- [Exercise aim] Count the lines in the data below that contain the string "Pick", treating uppercase and lowercase letters as different. Reply with only the number.

__________

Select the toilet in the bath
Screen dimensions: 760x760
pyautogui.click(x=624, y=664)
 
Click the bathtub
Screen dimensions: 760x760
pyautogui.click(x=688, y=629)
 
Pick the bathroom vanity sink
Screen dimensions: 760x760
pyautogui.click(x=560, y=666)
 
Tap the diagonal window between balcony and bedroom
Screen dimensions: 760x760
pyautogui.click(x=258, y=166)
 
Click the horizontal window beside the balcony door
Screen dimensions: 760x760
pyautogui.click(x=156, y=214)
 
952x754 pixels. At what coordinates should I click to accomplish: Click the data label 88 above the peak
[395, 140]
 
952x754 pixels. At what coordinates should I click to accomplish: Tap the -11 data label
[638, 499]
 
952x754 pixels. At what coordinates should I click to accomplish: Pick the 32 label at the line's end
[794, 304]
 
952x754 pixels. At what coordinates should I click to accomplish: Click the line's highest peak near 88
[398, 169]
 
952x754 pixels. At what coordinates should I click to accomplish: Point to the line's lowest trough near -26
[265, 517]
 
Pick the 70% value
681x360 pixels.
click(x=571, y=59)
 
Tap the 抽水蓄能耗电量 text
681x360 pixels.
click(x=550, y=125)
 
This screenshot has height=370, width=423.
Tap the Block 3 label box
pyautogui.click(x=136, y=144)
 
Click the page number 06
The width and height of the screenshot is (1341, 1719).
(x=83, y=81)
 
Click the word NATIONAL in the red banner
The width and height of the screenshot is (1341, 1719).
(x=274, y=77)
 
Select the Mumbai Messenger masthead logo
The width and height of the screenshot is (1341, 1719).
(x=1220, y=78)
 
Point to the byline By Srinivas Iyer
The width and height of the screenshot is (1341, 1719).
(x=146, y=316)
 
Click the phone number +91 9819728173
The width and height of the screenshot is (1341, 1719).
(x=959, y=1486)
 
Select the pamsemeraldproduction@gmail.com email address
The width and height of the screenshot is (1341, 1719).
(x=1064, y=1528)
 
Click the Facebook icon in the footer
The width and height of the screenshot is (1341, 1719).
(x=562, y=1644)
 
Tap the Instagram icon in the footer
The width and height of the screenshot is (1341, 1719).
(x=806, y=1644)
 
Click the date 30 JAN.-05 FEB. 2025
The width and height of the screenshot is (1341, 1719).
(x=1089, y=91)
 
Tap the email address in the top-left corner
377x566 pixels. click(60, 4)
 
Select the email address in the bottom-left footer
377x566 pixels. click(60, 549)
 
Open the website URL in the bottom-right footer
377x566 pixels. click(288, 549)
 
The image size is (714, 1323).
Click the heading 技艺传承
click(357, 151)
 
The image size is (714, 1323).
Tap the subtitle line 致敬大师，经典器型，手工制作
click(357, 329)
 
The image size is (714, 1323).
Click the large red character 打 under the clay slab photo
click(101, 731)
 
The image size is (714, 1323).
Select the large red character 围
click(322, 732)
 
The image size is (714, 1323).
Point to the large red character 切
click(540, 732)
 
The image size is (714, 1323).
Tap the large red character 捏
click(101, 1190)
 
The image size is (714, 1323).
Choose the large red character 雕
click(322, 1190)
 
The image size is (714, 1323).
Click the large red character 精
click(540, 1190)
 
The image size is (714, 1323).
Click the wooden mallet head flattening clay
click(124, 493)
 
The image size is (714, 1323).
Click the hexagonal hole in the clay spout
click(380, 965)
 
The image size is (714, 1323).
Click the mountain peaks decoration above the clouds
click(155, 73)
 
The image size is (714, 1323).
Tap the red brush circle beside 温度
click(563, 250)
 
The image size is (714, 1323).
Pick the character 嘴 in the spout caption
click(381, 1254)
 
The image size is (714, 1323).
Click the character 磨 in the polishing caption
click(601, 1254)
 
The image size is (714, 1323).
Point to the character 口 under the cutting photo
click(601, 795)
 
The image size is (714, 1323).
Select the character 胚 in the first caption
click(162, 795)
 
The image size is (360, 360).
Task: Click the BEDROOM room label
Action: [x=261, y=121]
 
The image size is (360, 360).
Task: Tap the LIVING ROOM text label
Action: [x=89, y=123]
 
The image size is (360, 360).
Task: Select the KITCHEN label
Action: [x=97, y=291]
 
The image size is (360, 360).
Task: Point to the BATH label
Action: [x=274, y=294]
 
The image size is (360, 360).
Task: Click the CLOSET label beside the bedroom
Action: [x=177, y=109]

__________

- [Exercise response] 4